▸ **Reading passage**
Exploring whether there is a physiological basis for the high symptom scores, as distinct from uncorrected refractive error, has not been explored in depth here, and hence remains to be investigated under more rigorous conditions than a typical screening. Although we suspect that unidentified binocular problems are a likely cause [
41,
42,
50], few studies to date have looked at the true prevalence of oculomotor or binocular vision anomalies in large cohorts of unselected school children [
78]. Previous studies indicate that based on the criterion of a single binocular vision sign, as many as 39% of children appear to have at least one aspect of impaired functional vision [
60] whereas based on multiple criteria it is likely that at least 10% of school children in Australia [
60] the USA [
41,
79] and Sweden [
17] will have a significant accommodative or convergence problem, or both. Currently, literature investigating the reading distance adopted for reading/writing at a desk or during near leisure activities [
80], especially for children [
44,
81], is scarce. In addition, the emerging worldwide use of handheld devices and associated short reading distances is concerning. For example, one study [
81] of fully-corrected myopic Chinese 6 to 13 year old children found the viewing distance was 21.3 ± 5.2 cm whilst playing handheld video games and 24.9 ± 5.8 cm whilst writing. This is especially concerning given that video games on handheld devices are often played for durations greater than 1 h [
82]. With adults, it has also been noted that the viewing distance when using a smartphone decreases significantly and the degree of asthenopia increases over a 1 h viewing period [
83]. The impact upon symptomatology of factors such as screen time, lighting, font size, distance from the device, etc., do not appear to have been explored in depth in children in the new era of digital media and merit investigation. Unfortunately, two recent studies on asthenopia during use of handheld devices both excluded those with amblyopia and/or strabismus [
44,
83].

▸ **Given information**

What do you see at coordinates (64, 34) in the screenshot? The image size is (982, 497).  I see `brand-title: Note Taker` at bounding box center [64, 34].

▸ **To do**
Continue the passage on binocular vision problems and near viewing distances in school children, picking up after its last sentence.

▸ **Response to this task**
Educational value
The pursuit of ophthalmic drivers behind asthenopic symptoms associated with near work in in children should be an important issue given that ocular discomfort has been shown to act as a disincentive to reading and academic progress [
37,
45‐
52]. The clinical guidelines from the professional association of ophthalmologists in the USA recommends prescribing for children with asthenopia [
84]. Therefore, the CISS could become a clinically valuable and useful tool to facilitate decision-making related to prescribing for refractive error, though worryingly, some ophthalmic practitioners do not subscribe to prescribing on the basis of the presence of symptoms alone [
77,
85]. Evidence exists indicating that uncorrected hyperopia during school years is more commonly linked to impaired cognitive functions [
86], impaired literacy [
51] and impaired visual motor integration [
87]. The current study showed moderate to high hyperopes to be highly symptomatic, suggesting that they may be more likely to benefit from refractive correction and thus minimize educational disadvantage. Correction of visual anomalies with spectacles in middle school children has also been found to lead to reporting of less symptoms [
65], though for not all children, as even some emmetropic children diagnosed with reading and writing difficulties still report significant asthenopic symptoms [
45]. Either way, our study suggests that a more comprehensive visual assessment than simply refractive error is required if best quality of life and academic outcomes are sought.